До самого порога госпиталя дотащил я друзей, то есть к приемному покою, как ныне выражаются. Полусгнившая и еще державшаяся на наших телах одежда сгорела, весело треща лопающимися вшами, в печке, а меня, признав симулянтом, выписали на следующий же день и предъявили Чеху. Будучи подлецом и законченным мерзавцем, я поэтому виниться не стал. Я только написал объяснительную записку, где рассказал, как тело мое струсило и в решающий момент как бы дезертировало; меня, следовательно, надо судить с непременным приговором – расстрелять!
Чех разорвал мою записку и сказал, что никаких отчетов о героически выполненном задании от нас не требуется, главное – восстановить силы. Тем не менее он подробными вопросами вызнал у меня все и сказал, что про Отари из Очамчири – никому ни слова, ни-ко-му! И уж тем более нельзя сообщать об этой встрече моей невесте Этери, нельзя! И вообще никакого боевого задания не было! Никуда мы не летали, и нигде нас не сбрасывали. Более того, в парашютную книжку последний прыжок не впишут!

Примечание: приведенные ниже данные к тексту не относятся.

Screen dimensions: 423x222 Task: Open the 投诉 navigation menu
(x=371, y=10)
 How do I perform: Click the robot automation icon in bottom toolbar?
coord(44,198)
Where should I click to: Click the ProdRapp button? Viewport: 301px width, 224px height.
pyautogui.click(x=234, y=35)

Мне было так стыдно, что тянуло хромать. Друзей моих увезли в другой госпиталь, за восемьдесят километров, со строжайшими порядками, я проникал в него, как в немецкий штаб. Иногда переодевался под медсестру и почти вблизи смотрел, как латают тела моих боевых друзей. Алеша едва не умер, работала с его телом красивая седая женщина, главный хирург госпиталя. Однажды, глубоко затянувшись папиросой, произнесла: «Вот возвращаю к жизни восемнадцатилетних, а кто сына моего вернет?..» Я пылко уверял ее, что стану хирургом, что руки у меня золотые, и в доказательство приводил умение стрелять. «Господи! – вздохнула она. – Какой ты убогий!.. Кто его пустил в операционную?»

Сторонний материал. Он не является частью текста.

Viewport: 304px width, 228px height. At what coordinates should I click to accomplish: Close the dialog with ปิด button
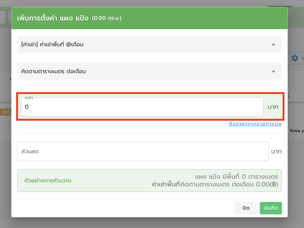click(246, 208)
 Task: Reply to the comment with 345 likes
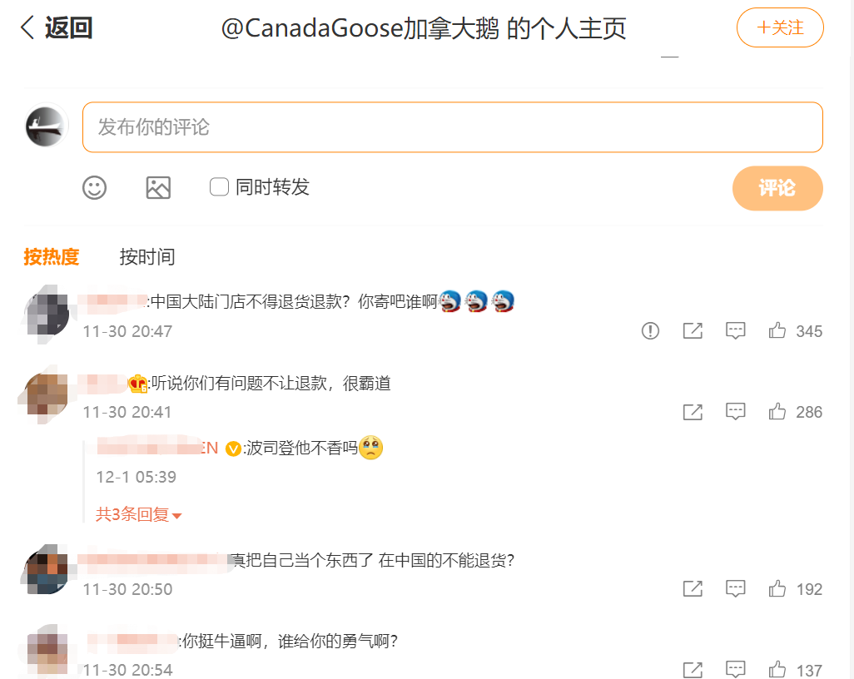pos(735,330)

Лукашин по-прежнему оставался в Крындине. Он тут же, избавляясь от надоедливого подчиненного, отправил меня на курсы в пяти километрах от села. Появились станции новых типов, нам ненужные, какой-то идиот придумал пистолет-ракетницу, тугая пружина могла забросить антенну на самую высокую осину.
Всего неделю длилось обучение. В один из дней этих произошло величайшее событие, в будущем сказавшееся на капитуляции Берлина.
Глава 14
Поверженный Портос. – Тяжкий путь познания женщины: затяжной беспарашютный прыжок с пятнадцатилетней высоты. – Месть роковой женщины.
Только с нашего фронта собрали на курсы радистов, меня, как обычно, засекретили, разжаловали до красноармейца, и я познал много ценного, слушая бахвалистых парней. Никто меня не знал, никому я о себе ничего не говорил, выглядел пожиже всех, не пил, вместо махорки получил полезный для моего возраста шоколад, и стал ко мне цепляться здоровенный верзила из 4-й ударной Армии. Он и раньше угрожал мне расправою неизвестно за что, обзывал сопляком и при каждой встрече норовил толкнуть или презрительно расхохотаться, пальцем тыча в меня. Недостойное его поведение никем почему-то не замечалось. Был верзила старшим сержантом, на груди позванивали две медали, он неоднократно рассказывал, что трижды представлен был к Герою Советского Союза. За гнусный нрав, массивность, спесивость и похвальбу я прозвал его Портосом, что не всем было понятно.